White-cheeked Pintail

White-cheeked Pintail (Anas bahamensis), also commonly known as the Bahama Pintail, is a marsh duck with incredibly distinctive plumage. White-cheeked pintail bills, in comparison to their face, appear very large. They are mostly black or gray with a red flare present on either side of their nares. This red is also seen in their small irises. Individuals have a brown cap that stops just below the eyes and extends down the back of their neck and onto their back. The white cheeks, their namesake, are bold and contrasts highly on the males, though the female’s cheeks are more dainty, somewhat reminiscent of a porcelain doll. The chest, flanks, and underbelly are tan-brown with cascading dark brown spots that get larger the closer they are to the underbelly. White-cheeked pintail wings are mostly brown with a beautiful iridescent green speculum that is edged with black on the side closest to the secondaries. The green and black are outlined on either side with bold, bright, tan secondary and median coverts.
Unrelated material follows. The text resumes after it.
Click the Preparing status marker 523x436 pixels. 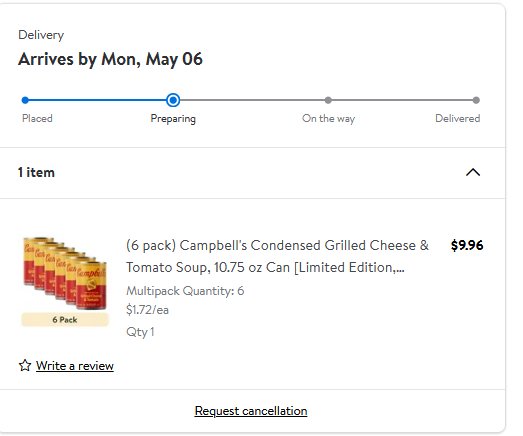pos(173,100)
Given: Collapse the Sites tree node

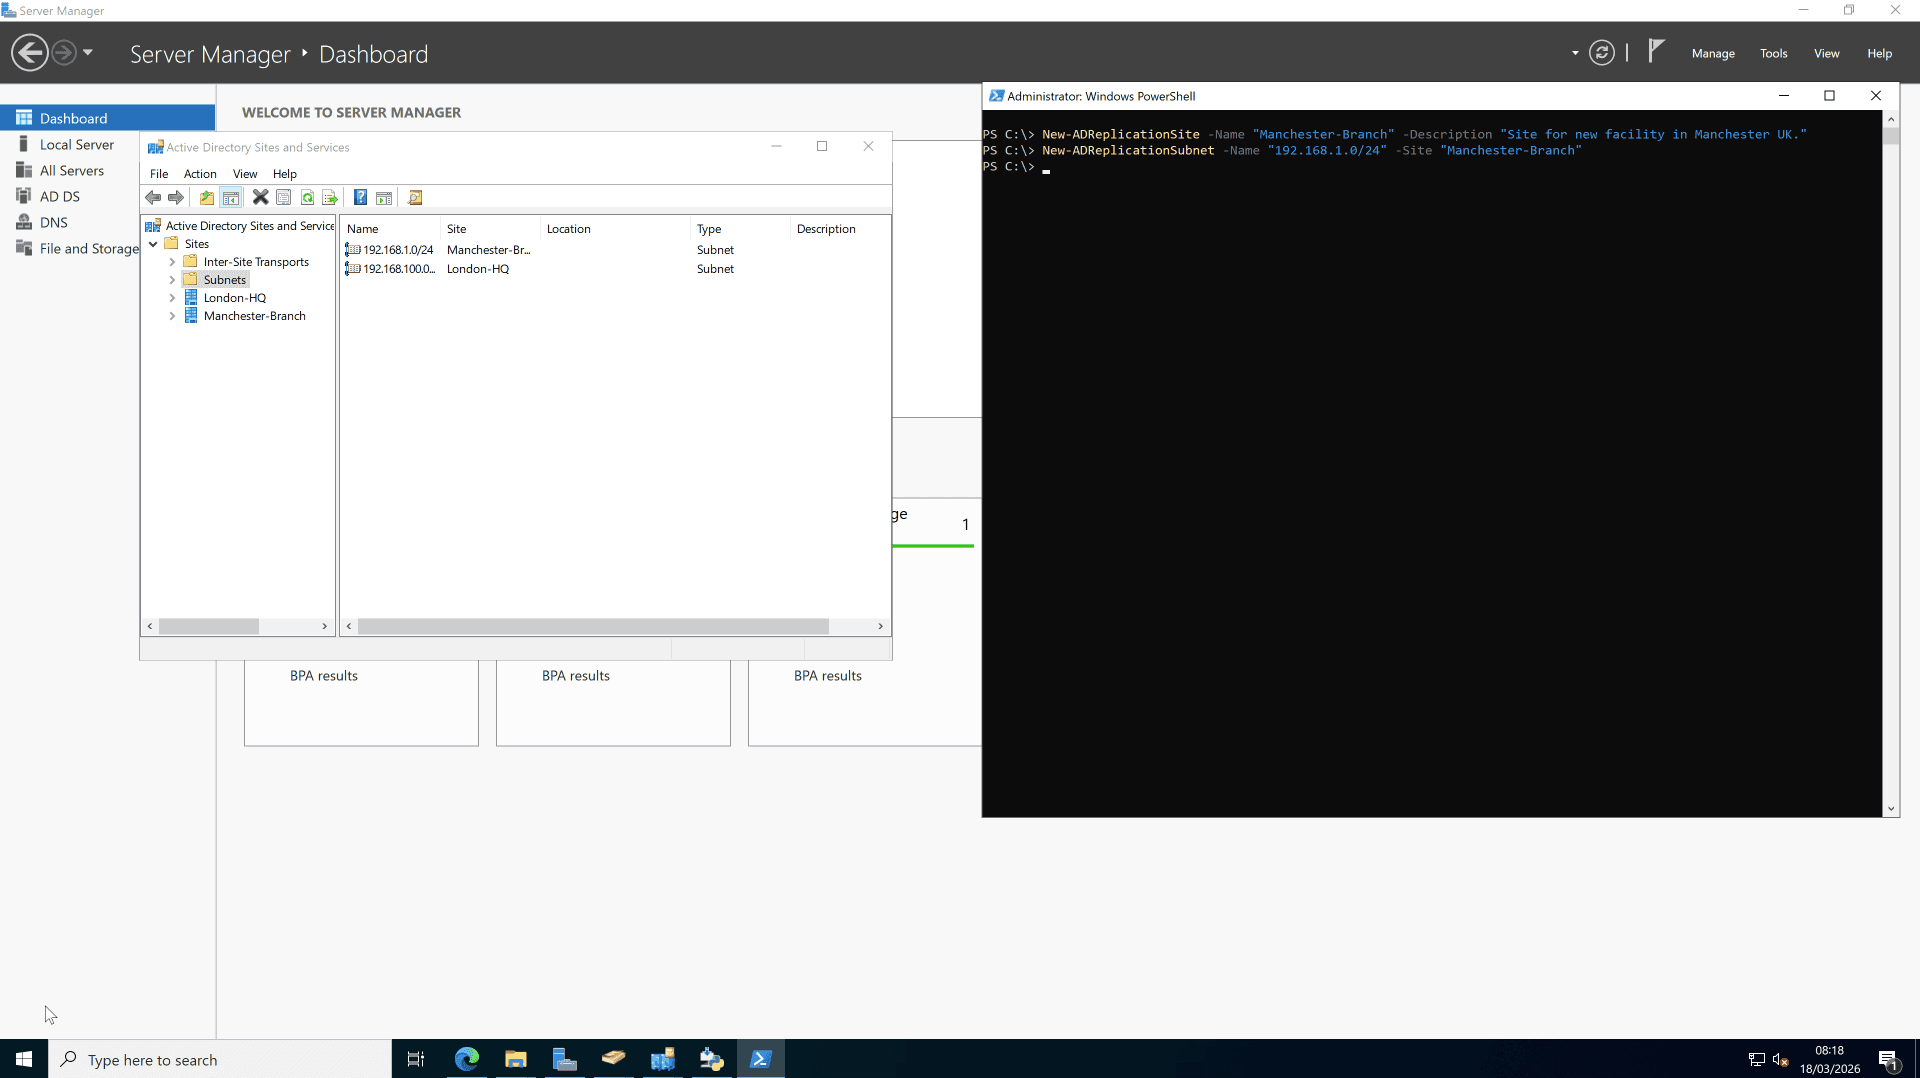Looking at the screenshot, I should [152, 243].
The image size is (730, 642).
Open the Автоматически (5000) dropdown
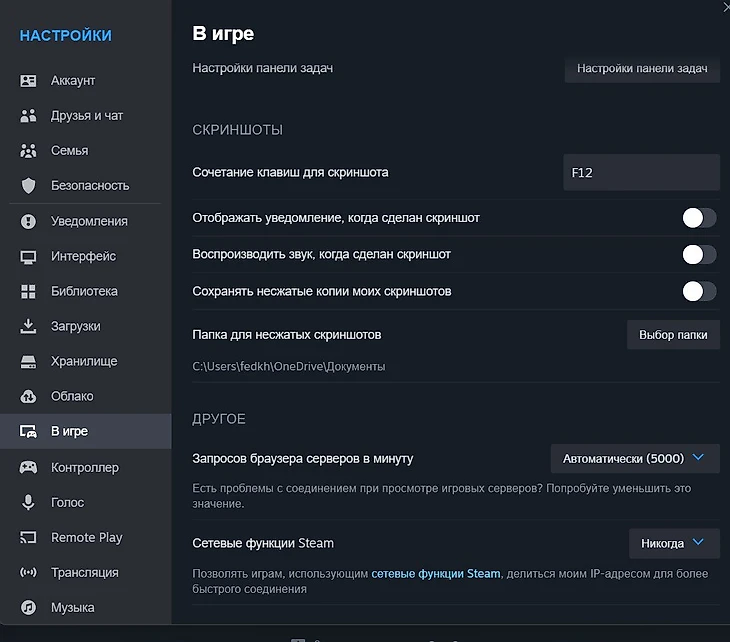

White-cheeked Pintail. Easily the most elegant of Argentina duck species, sprigs the color of farm fresh cream. And check out the way that speculum pops! Seems like almost always decoy in singles and pairs, sometimes small flocks of half-dozen. Over the decoys, find myself focusing on the bright white cheek patch, sometimes noticing the the bright red indicative of adult drakes. Good focal point while instinctively shouldering gun. Argentina and coastal Peru are the very best places to hunt white-cheeked pintails.